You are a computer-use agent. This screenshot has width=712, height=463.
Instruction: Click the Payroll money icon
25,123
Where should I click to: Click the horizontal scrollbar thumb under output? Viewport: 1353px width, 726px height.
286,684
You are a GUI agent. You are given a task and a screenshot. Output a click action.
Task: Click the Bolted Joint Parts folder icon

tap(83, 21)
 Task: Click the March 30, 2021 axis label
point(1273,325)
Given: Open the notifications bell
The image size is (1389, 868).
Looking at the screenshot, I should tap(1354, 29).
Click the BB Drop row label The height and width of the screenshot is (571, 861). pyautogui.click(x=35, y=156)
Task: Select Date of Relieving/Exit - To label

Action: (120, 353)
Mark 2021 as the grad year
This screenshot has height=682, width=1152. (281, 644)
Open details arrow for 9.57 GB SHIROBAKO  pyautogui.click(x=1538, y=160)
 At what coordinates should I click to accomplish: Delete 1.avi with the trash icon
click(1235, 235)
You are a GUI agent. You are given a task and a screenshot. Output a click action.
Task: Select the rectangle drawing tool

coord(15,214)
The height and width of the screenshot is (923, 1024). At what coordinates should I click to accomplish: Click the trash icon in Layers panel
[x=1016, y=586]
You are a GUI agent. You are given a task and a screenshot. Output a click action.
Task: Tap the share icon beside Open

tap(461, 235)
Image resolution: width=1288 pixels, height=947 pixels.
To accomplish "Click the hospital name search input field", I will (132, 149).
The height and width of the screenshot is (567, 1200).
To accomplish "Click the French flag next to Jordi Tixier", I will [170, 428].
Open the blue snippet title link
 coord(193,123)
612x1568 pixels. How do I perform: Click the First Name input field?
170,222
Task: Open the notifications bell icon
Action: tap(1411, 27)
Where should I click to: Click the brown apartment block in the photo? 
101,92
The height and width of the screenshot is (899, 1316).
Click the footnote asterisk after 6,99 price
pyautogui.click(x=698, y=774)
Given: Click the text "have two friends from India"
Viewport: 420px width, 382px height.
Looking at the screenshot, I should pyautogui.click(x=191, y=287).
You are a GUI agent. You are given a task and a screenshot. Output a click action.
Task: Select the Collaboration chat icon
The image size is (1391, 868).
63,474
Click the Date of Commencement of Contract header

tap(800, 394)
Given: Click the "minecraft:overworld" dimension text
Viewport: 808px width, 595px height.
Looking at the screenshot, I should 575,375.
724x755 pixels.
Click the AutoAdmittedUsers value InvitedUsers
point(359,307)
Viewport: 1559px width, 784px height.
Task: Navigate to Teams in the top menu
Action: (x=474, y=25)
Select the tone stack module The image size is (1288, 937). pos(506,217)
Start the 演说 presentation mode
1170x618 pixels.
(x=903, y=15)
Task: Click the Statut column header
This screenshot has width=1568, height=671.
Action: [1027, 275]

The problem — Every line in the records above that contains the word "text" should be copied out.

Solution for this problem —
Given: Click the text "have two friends from India"
Given: Click the "minecraft:overworld" dimension text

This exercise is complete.